[Exercise]
Can you retype all of the material below, line for line, with no changes?

[Given data]
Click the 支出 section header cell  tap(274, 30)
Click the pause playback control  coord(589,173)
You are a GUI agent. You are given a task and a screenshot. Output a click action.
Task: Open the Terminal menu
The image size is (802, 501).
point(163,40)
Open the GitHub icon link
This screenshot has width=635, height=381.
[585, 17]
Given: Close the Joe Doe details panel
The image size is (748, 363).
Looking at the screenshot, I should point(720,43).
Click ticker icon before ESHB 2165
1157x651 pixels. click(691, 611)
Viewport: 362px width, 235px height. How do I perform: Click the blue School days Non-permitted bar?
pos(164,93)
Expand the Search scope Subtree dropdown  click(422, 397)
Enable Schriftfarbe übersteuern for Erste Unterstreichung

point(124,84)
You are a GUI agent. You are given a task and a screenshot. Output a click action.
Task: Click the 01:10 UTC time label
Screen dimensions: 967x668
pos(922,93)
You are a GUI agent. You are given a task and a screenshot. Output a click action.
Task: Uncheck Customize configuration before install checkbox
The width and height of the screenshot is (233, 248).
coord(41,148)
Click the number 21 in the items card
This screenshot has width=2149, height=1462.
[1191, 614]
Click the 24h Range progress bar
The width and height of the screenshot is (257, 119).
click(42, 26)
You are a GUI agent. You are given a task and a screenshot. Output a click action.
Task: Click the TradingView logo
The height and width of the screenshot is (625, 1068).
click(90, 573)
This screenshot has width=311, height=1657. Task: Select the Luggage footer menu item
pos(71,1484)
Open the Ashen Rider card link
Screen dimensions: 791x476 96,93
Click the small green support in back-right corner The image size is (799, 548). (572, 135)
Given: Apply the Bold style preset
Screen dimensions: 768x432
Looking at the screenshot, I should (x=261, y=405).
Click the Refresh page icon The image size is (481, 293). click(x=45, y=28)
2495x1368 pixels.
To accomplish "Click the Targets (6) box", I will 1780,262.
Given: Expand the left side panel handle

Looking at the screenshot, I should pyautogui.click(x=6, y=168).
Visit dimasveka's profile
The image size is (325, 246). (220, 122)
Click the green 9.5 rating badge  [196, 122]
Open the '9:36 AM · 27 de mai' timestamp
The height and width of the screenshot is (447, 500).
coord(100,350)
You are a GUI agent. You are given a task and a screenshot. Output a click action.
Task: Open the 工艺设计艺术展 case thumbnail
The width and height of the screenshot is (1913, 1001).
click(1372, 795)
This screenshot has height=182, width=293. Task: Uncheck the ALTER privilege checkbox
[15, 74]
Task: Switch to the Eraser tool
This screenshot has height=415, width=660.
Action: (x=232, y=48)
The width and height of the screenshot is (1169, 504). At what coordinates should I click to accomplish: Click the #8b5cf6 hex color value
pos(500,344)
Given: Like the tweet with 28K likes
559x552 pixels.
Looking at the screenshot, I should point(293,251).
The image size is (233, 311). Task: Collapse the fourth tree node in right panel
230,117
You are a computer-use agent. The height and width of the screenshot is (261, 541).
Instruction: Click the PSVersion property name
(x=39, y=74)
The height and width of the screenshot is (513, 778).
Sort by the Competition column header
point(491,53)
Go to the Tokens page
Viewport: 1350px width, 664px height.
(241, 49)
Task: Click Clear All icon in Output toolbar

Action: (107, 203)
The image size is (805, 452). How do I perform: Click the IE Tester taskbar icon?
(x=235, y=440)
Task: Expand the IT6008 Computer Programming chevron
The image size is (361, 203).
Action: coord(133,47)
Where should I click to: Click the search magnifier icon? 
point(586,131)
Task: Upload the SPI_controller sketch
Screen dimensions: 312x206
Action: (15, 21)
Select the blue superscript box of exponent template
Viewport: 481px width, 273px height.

[Answer to this problem]
Click the 支出 section header cell  tap(274, 30)
Click the pause playback control  coord(589,173)
You are a GUI agent. You are given a task and a screenshot. Output a click action.
Task: Open the Terminal menu
The image size is (802, 501).
point(163,40)
Open the GitHub icon link
This screenshot has width=635, height=381.
[585, 17]
Given: Close the Joe Doe details panel
The image size is (748, 363).
Looking at the screenshot, I should point(720,43).
Click ticker icon before ESHB 2165
1157x651 pixels. click(691, 611)
Viewport: 362px width, 235px height. How do I perform: Click the blue School days Non-permitted bar?
pos(164,93)
Expand the Search scope Subtree dropdown  click(422, 397)
Enable Schriftfarbe übersteuern for Erste Unterstreichung

point(124,84)
You are a GUI agent. You are given a task and a screenshot. Output a click action.
Task: Click the 01:10 UTC time label
Screen dimensions: 967x668
pos(922,93)
You are a GUI agent. You are given a task and a screenshot. Output a click action.
Task: Uncheck Customize configuration before install checkbox
The width and height of the screenshot is (233, 248).
coord(41,148)
Click the number 21 in the items card
This screenshot has width=2149, height=1462.
[1191, 614]
Click the 24h Range progress bar
The width and height of the screenshot is (257, 119).
click(42, 26)
You are a GUI agent. You are given a task and a screenshot. Output a click action.
Task: Click the TradingView logo
The height and width of the screenshot is (625, 1068).
click(90, 573)
This screenshot has width=311, height=1657. Task: Select the Luggage footer menu item
pos(71,1484)
Open the Ashen Rider card link
Screen dimensions: 791x476 96,93
Click the small green support in back-right corner The image size is (799, 548). (572, 135)
Given: Apply the Bold style preset
Screen dimensions: 768x432
Looking at the screenshot, I should (x=261, y=405).
Click the Refresh page icon The image size is (481, 293). click(x=45, y=28)
2495x1368 pixels.
To accomplish "Click the Targets (6) box", I will 1780,262.
Given: Expand the left side panel handle

Looking at the screenshot, I should pyautogui.click(x=6, y=168).
Visit dimasveka's profile
The image size is (325, 246). (220, 122)
Click the green 9.5 rating badge  [196, 122]
Open the '9:36 AM · 27 de mai' timestamp
The height and width of the screenshot is (447, 500).
coord(100,350)
You are a GUI agent. You are given a task and a screenshot. Output a click action.
Task: Open the 工艺设计艺术展 case thumbnail
The width and height of the screenshot is (1913, 1001).
click(1372, 795)
This screenshot has height=182, width=293. Task: Uncheck the ALTER privilege checkbox
[15, 74]
Task: Switch to the Eraser tool
This screenshot has height=415, width=660.
Action: (x=232, y=48)
The width and height of the screenshot is (1169, 504). At what coordinates should I click to accomplish: Click the #8b5cf6 hex color value
pos(500,344)
Given: Like the tweet with 28K likes
559x552 pixels.
Looking at the screenshot, I should point(293,251).
The image size is (233, 311). Task: Collapse the fourth tree node in right panel
230,117
You are a computer-use agent. The height and width of the screenshot is (261, 541).
Instruction: Click the PSVersion property name
(x=39, y=74)
The height and width of the screenshot is (513, 778).
Sort by the Competition column header
point(491,53)
Go to the Tokens page
Viewport: 1350px width, 664px height.
(241, 49)
Task: Click Clear All icon in Output toolbar

Action: (107, 203)
The image size is (805, 452). How do I perform: Click the IE Tester taskbar icon?
(x=235, y=440)
Task: Expand the IT6008 Computer Programming chevron
The image size is (361, 203).
Action: coord(133,47)
Where should I click to: Click the search magnifier icon? 
point(586,131)
Task: Upload the SPI_controller sketch
Screen dimensions: 312x206
Action: (15, 21)
Select the blue superscript box of exponent template
Viewport: 481px width, 273px height.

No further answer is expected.